Entonces, por increíble que parezca, se logra la proeza de que responder el escrito más simple requiera MÁS tiempo que antes, cuando se lo hacía en papel. Dejo a salvo, porque siempre hay suspicacias y susceptibilidades, la voluntad de trabajo de la mayoría de los empleados y funcionarios judiciales: mi diatriba no acusa desidias individuales, sino los vicios de un diseño institucional.
Informatizar el proceso, pero manteniendo la metodología de trabajo inquisitiva y manteniendo privilegios injustificables para el Fisco, es como ponerle a un viejo Falcon una pantalla de navegación llena de funciones.
¡Ah, las cédulas de notificación! Es razonable usar una cédula de papel para citar por primera vez a una persona, hasta que pueda ofrecer al juzgado una casilla de correo electrónico para ser notificada. A partir de allí, la notificación electrónica funciona con cierta sensatez. Ahora, por alguna razón el Estado provincial y municipal en Córdoba no admiten ser notificados por vía electrónica, y uno tiene que seguir imprimiendo cédulas como si estuviera en 1987. Esas cédulas serán despachadas por un agente público cuando mejor le pluguiere, demorando entre cuatro y diez días hábiles para diligenciarlas. Notable proeza: se hace más lento un trámite que ya lo era, a pesar de que hay muchas menos cédulas para diligenciar —puesto que ahora sólo se usa el papel para la primera notificación, y para el Estado—.
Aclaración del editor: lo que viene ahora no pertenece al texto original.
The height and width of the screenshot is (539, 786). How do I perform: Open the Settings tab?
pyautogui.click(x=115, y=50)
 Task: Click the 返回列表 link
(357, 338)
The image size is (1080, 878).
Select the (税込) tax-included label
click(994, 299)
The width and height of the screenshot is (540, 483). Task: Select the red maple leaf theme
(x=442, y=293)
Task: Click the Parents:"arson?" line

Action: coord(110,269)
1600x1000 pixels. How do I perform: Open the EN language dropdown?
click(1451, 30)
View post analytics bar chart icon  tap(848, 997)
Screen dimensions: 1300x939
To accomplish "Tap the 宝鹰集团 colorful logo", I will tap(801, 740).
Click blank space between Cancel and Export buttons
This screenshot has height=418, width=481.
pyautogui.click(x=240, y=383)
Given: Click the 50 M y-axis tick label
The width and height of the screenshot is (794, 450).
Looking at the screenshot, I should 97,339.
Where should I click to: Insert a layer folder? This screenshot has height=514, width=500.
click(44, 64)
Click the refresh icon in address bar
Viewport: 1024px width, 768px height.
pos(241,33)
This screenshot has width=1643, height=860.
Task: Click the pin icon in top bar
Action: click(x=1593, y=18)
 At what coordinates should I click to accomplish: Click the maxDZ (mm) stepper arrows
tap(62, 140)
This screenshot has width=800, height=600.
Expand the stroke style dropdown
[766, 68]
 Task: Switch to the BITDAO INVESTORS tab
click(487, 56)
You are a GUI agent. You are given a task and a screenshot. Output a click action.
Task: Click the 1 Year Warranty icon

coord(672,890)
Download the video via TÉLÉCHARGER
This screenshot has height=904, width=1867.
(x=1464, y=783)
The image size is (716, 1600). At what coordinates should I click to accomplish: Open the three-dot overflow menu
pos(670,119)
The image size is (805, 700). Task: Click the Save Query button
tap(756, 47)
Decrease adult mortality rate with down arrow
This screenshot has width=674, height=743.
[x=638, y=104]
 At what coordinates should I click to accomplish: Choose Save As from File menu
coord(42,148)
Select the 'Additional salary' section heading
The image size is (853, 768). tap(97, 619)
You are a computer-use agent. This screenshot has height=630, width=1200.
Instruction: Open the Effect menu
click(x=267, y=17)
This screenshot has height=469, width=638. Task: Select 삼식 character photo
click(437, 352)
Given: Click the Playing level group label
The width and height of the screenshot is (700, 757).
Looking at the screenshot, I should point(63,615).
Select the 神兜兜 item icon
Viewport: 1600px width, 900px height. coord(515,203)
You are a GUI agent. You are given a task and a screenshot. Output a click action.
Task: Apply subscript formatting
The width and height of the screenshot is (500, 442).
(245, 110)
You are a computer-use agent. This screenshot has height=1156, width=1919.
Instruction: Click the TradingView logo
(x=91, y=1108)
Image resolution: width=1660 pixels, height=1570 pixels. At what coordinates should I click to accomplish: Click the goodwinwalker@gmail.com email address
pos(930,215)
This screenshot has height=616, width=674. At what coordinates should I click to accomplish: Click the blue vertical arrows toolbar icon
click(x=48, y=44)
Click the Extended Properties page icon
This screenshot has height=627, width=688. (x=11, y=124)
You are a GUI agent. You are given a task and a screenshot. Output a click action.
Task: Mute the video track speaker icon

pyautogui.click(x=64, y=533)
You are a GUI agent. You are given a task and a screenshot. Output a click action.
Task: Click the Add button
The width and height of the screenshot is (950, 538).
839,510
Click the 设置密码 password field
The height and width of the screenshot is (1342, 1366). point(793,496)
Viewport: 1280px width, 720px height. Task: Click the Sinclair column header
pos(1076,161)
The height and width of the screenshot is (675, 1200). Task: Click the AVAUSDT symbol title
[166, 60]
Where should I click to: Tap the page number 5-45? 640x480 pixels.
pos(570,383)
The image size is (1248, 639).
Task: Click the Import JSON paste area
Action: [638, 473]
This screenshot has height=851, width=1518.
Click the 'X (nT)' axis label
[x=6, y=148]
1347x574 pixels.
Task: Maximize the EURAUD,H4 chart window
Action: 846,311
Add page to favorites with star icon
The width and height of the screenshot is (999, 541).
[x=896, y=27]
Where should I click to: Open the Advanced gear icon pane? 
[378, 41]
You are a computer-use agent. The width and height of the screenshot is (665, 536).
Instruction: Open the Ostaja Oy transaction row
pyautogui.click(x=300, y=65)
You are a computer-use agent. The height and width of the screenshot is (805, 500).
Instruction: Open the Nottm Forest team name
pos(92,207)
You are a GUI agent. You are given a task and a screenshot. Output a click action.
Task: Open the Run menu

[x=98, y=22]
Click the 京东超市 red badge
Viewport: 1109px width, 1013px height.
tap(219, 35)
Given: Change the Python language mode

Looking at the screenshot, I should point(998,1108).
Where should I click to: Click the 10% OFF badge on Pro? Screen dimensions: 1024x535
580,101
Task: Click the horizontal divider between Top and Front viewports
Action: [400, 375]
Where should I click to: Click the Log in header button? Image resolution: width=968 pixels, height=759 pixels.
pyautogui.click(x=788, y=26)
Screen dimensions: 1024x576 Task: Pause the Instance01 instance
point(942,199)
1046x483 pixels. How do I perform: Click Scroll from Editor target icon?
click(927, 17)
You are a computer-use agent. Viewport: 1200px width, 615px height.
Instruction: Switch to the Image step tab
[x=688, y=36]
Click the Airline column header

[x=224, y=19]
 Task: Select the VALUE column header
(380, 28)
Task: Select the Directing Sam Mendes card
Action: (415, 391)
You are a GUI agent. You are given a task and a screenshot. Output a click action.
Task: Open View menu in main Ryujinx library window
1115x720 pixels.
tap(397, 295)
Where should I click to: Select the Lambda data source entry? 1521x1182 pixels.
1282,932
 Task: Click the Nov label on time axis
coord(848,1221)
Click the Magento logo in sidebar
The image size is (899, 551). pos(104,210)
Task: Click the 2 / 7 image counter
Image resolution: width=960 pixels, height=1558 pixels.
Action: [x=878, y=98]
No es la única de las taras del ancient regime que pervive: para ejecutar una sentencia contra el Estado aún es preciso esperar cuatro meses desde que quede firme la liquidación de los rubros reclamados. Otro privilegio que sólo se justifica para sumas considerables que puedan afectar el funcionamiento estatal, pero no cuando se trata de los magros honorarios de un abogado, regulados en un incidente menor. Sin embargo, esta es una tara que no corresponde a los tribunales, excepto en su titubeo en declarar de oficio una inequidad tan rampante como innecesaria.
En síntesis, informatizar el proceso, pero manteniendo la metodología de trabajo inquisitiva y manteniendo privilegios injustificables para el Fisco, es como ponerle a un viejo Falcon una pantalla de navegación llena de funciones. Parece una adaptación a la modernidad que nos permite fantasear con acceder a datos, configuraciones, procesos que harían nuestro viaje más eficiente y placentero; pero en definitiva seguirá siendo el mismo vehículo vetusto, ineficiente, incómodo, y que nos trae los peores recuerdos. Y más lento que antes.
* Lucas Gilardone es abogado y máster en Derechos Humanos.